И если я постоянно говорю о том, что когда-то мы учились жить, совершая, вопреки сплошным безобразиям властей советских, поступки, — так всё и есть, и умение это, читатель возможный мой, поверь, — далеко не простое, и не каждому это под силу, и не каждому это дано.
Мы учились этому в годы, когда в стране, постоянно терзаемой жёстким режимом, контролируемой непрерывно кремлёвскими, жутковатыми, даже с виду, партийными деятелями, направляемой по бредовому, тупиковому даже, пути, и не пахло ещё никакой, даже самою малой, свободой.
Но мы, тем не менее, смело совершали их, наши поступки.
А некоторые из нас — ещё и подвиги. Творческие.
Будто бы наперекор затянувшемуся, измотавшему совершенно всех, лихолетью, были мы, слишком тогда молодые, но и талантливые, это правда, обласканы ранней, полулегальной, но прочной, стойкой, подлинной славой.
Странно, читатель мой нынешний, я надеюсь, доброжелательный и вполне образованный, мне, человеку немолодому, говорить сейчас, вспоминая время СМОГа, такие слова.
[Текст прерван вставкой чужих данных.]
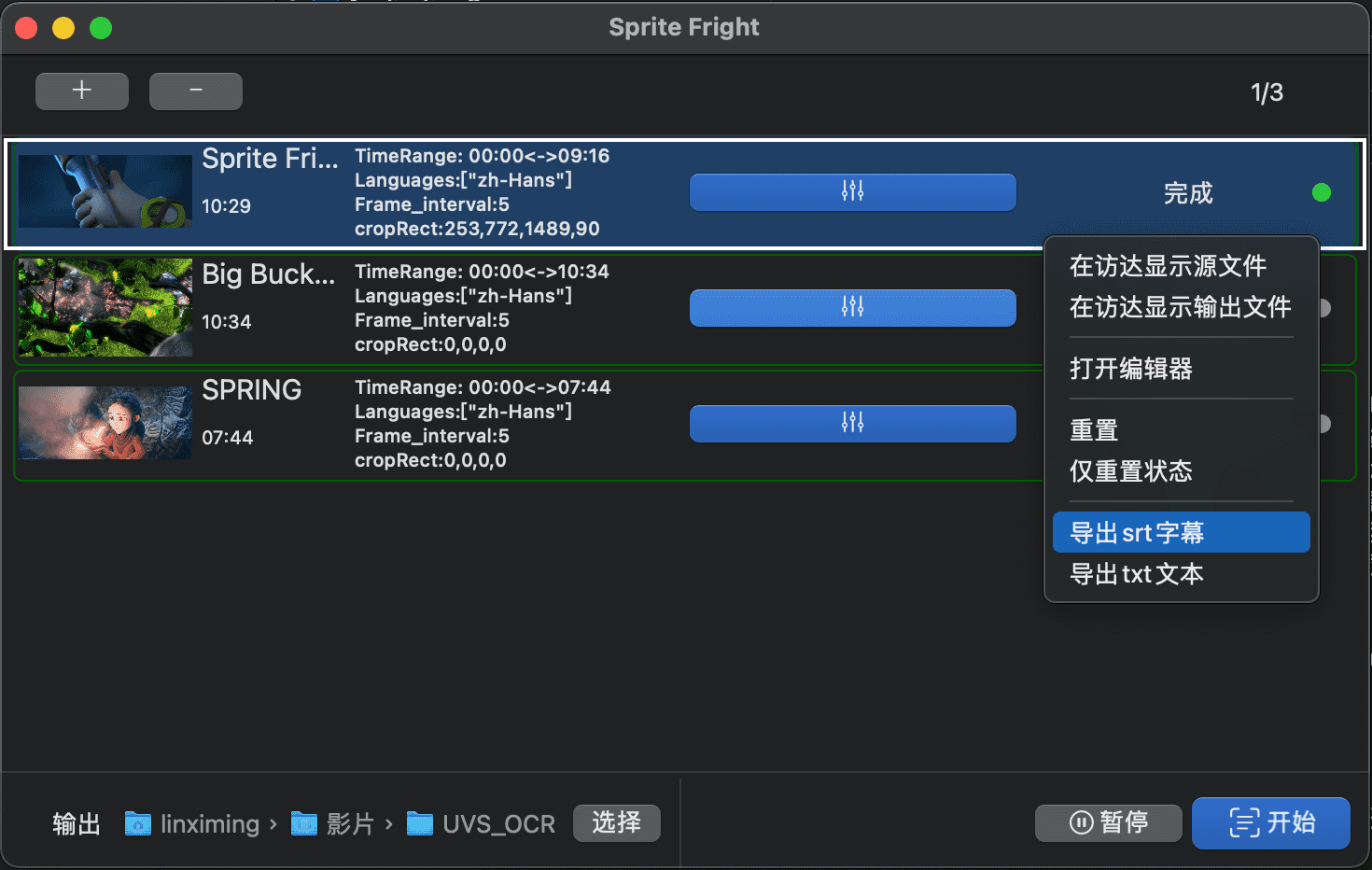
Task: Click the minus button to remove video
Action: (196, 91)
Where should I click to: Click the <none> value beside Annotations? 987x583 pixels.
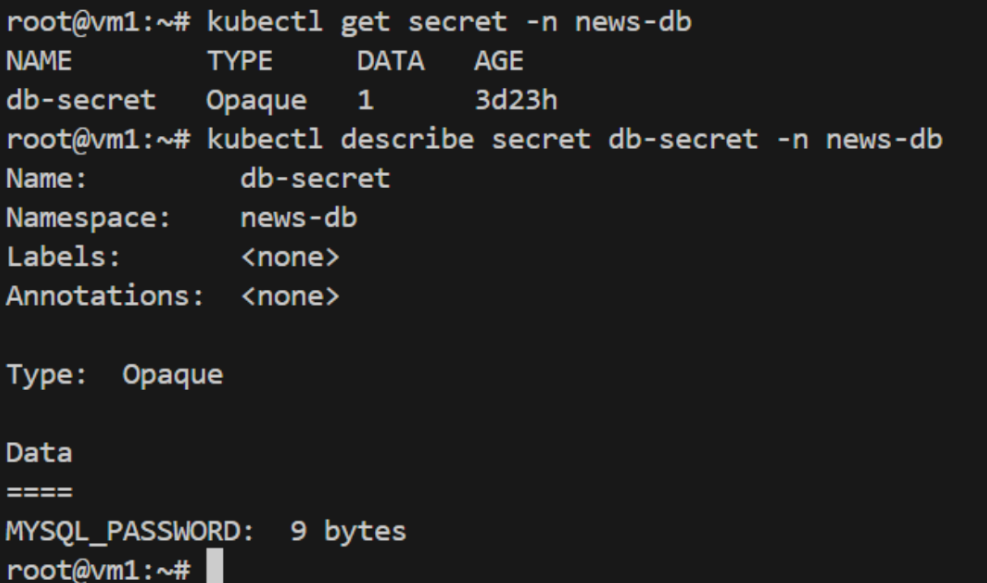pyautogui.click(x=290, y=296)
Чем, с годами, всё лучше, осознанно существуя в стихии речи, расширяя её возможности, находя свои, незаёмные, потому-то порой и тернистые, не без этого, братцы, пути, поднимаясь к высотам новым, проникая в глубины смыслов, к звёздным далям стремясь упорно всякий раз, и серьёзнее пишешь, тем отчётливее и чаще видишь, с болью, уже нескрываемой, как редеют когда-то шумные и восторженные ряды тех, кому всё, что делаешь ты, интересно и необходимо.
Увы, это закономерность.
Вспомним, грустя невольно о подлинном понимании писаний моих, да что там, хотя бы о самом простом, человеческом, добром внимании, дорогого, право же, стоящем посреди междувременья нашего, злополучного как бы времени, если резче сказать о нём и, как прежде, играть с огнём, воскресая в огне, дыша всем, что с детства хранит душа, всем, чем сердце давно живёт, всем, чем речь на земле слывёт, пробуждая сознанье, дух укрепляя, тревожа слух перекличкой эпох и эр, грандиозных небесных сфер вечной музыкой по ночам, вздохом утренним по лучам тёплым солнечным, при свече размышлениям о ключе к старым истинам, при звезде тяготенью к живой воде, к новым тайнам стремленью, в путь зову давнему, чтобы грудь свежий ветер наполнил вновь, чтоб с надеждой пришла любовь, чтобы вера была светла, чтоб в грядущем весна цвела над страною, где правит бред, где покоя и вправду нет, да и воля брезжит едва, золотые вспомним слова Гоголя Николая Васильевича, гениального ведического поэта — в его статье замечательной, проницательной, точной, о Пушкине:
— Эти… сочинения можно назвать пробным камнем, на котором можно испытывать вкус и эстетическое чувство разбирающего их критика. Непостижимое дело! Казалось, как бы им не быть доступными всем! Они так просто-возвышенны, так ярки, так пламенны, так сладострастны и вместе так детски чисты. Как бы не понимать их! Но, увы, это неотразимая истина, что чем более поэт становится поэтом, чем более изображает он чувства, знакомые одним поэтам, тем заметней уменьшается круг обступившей его толпы и наконец так становится тесен, что он может перечесть по пальцам всех своих истинных ценителей.
И здесь происходит строгий, своеобразный отбор.
Зато тем более дороги пусть и не столь многочисленные, но настоящие, знаю, обращаясь к ним ныне, читатели, те, о которых Ахматова далеко не случайно сказала: «поэта неведомый друг».
По завершении прошлого, безумного, но и родного, не мы ведь его выбирали, мы просто нём жили, столетия, в самом начале столетия нового, неизведанного, — таким неслыханно важным для русского, непохожего на всех остальных, писателя оказалось пусть и нечастое, но искреннее внимание, за которым, быть может, придёт и подлинное понимание — в дни космической, для России и для речи спасительной, эры — будем верить ей — Водолея.
Даль блаженная. Горький слог.
Соль земная да боль сквозная.
Дар нежданный. Судьба? Не знаю.
Если СМОГ — то, считай, пролог.
Было слово в начале — и слово это было, конечно, СМОГ.